HOW TO SUPERCHARGE YOUR BREAST MILK WITH PROPER NUTRITION
Your diet plays a huge role in the quality of your breast milk and influences how nourishing it is for your baby. Focus on a nutrient-dense, whole foods diet devoid of processed and refined foods for optimal breast milk quality. Choose organic food whenever possible. Fewer chemicals in your body mean less in your baby’s.
OPTIMAL DAILY SERVINGS
To ensure you and your baby are getting a wide range of easily accessible nutrients, you ideally want to aim for:
7-10 servings of vegetables per day (1 serving = ½ cup of cooked vegetables or 1 cup fresh greens or chopped raw vegetables).
2 servings of fruit (1 serving = 1 medium sized fruit).
65 grams of protein (organic or wild animal sources or plant-based nuts, seeds, beans, and legumes).

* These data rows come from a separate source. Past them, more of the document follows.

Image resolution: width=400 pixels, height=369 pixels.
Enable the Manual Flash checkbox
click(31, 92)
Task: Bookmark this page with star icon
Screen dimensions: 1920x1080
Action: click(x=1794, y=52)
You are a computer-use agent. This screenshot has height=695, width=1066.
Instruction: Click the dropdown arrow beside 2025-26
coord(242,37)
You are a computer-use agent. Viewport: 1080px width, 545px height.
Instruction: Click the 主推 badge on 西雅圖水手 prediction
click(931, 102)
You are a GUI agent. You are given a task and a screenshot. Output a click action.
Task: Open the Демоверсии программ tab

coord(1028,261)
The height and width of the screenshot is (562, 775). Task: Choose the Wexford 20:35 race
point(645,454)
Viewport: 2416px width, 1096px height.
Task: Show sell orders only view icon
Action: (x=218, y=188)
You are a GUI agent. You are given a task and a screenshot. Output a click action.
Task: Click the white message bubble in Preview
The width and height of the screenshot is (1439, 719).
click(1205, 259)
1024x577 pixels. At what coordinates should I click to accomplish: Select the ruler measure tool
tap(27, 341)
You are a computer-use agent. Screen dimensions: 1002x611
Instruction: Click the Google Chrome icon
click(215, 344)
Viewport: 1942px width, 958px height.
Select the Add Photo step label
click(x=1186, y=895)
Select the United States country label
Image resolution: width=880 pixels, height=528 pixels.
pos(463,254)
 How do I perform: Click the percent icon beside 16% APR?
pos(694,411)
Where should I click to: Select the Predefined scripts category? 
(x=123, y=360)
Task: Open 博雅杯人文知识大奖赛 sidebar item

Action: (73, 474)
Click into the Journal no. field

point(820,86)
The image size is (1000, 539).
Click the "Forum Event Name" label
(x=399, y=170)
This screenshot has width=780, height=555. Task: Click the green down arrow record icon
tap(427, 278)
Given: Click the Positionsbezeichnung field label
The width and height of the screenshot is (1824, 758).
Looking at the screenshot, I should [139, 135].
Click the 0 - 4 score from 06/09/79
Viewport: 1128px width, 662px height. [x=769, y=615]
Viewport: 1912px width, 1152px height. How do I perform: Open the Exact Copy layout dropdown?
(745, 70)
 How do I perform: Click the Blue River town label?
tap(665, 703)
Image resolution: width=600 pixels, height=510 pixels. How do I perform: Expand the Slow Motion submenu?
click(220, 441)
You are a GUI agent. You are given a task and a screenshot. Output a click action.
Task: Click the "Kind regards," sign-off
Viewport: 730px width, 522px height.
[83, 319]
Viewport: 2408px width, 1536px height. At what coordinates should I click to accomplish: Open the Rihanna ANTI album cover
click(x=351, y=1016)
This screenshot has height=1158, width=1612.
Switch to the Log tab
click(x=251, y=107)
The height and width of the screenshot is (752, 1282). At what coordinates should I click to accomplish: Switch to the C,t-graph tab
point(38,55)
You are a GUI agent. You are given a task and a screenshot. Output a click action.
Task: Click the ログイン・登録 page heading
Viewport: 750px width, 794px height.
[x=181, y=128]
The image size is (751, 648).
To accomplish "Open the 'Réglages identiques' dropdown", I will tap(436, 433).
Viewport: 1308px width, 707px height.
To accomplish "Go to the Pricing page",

13 cups of filtered water (non-caffeinated herbal teas and broths count).
NUTRIENTS FOR A HEALTHY BABY
If your diet is deficient in nutrients, your breast milk will be too. Let’s take a look at some key nutrients in a nursing mother’s diet.
Vitamin A
Critical for supporting proper growth and combating infections.
Best sources:
Animal – High quality cod liver oil, pasture-raised egg yolks, and organic beef liver.
Plant-based – Hawaiian Spirulina, sweet potatoes, and winter squash
Vitamin D
Helps prevent rickets and a key nutrient for the immune system.
Best Sources:
Animal – Wild fatty fish like salmon, organic beef liver, and high quality cod liver oil.
Plant-based – maitake, portobello, and chanterelle mushrooms.
Choline
Vital for the development of the brain and nervous system.
Best sources:
Animal – organic beef liver, wild salmon and pasture-raised egg yolks.
Plant-based – chickpeas, split peas, and navy beans.
Vitamin B12
Essential for cell division, the formation of red blood cells and the general functioning of the nervous system
Best sources:
Animal – wild fatty fish like sardines and salmon, lamb, and scallops.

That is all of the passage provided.